Saturday, November 8, 2014

Problems in the Canadian Backwoods

Solo: written and directed by Isaac Cravit; starring Annie Clark (Gillian), Daniel Kash (Ray), Richard Clarkin (Fred), and Steven Love (Marty) (2013): Surprisingly competent straight-to-video cheapie filmed in the terrifying woodlands of Ontario, Canada. 17-year-old Gillian, nursing some tragedy that one knows will be revealed before the end credits, takes a job as a camp counselor somewhere in Ontario's cottage country. She knows nothing about camping.

Before the kiddies arrive, new counselors have to spend two nights alone on a small island to prove their camping ability. As all the counselors seem to be at the camp when this Solo occurs, I guess that either the camp never hires more than one new counselor a year, or the experienced counselors have a lot of down time before the kiddies arrive.

Anyway, 25 years earlier, a girl disappeared on that island, never to be seen again. Now, it has a reputation as being haunted. Man, this is the best summer job ever! So Gillian goes camping, and various things happen.

Annie Clark does a solid job as Gillian, and the rest of the acting is fine. The plot creaks a bit at times -- there's nothing really new here, but writer-director Isaac Cravit shows talent throughout. And at about 80 minutes, the movie certainly doesn't overstay its welcome. Lightly recommended.

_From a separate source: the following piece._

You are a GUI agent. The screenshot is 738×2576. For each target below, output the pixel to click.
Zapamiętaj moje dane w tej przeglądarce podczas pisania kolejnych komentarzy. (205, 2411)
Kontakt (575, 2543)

The Name of the Game: written and illustrated by Will Eisner (2001): One of the American comic book's seminal giants, Eisner's career went from the late 1930's to the middle of the first decade of the 21st century. He's an unavoidable figure in comics.

This late-career graphic novel is a fine example of Eisner's strengths and weaknesses. It traces the fortunes of several Jewish-American families from the middle of the 19th century to the 1970's. The 'Game' of the title is marriage, arranged and otherwise, through which families rise and fall.

For most readers, The Name of the Game will be a historical primer on the Jewish experience in the United States, centred on the various nationalaties of the immigrants, and on the hierarchies within the overall Jewish community. How and why these hierarchies occur and then mutate slowly over time is one of the book's most fascinating and illuminating strengths.

Its other great strength is Eisner's consummate skill at propulsive story-telling. The art and the dialogue carry one through the story effortlessly. It's a testament to Eisner's control of the graphic medium and to his facility with simple, unadorned prose that a book with so much historical information nonetheless zips by. I read it in one sitting, and really wanted more when it was over.

The problem? As with pretty much all of Eisner's non-genre work, there's an essentially superficial, glib, and melodramatic approach that surfaces again and again. A couple of sequences cross so far into bathos that they become inadvertantly comic, making the death of one major character feel like the punchline to a really bad joke.

The bathetic elements don't detract from the fact that Eisner was a master of comics form and structure. He wasn't a deep thinker -- but he was a consummate model of storytelling and entertainment. Recommended.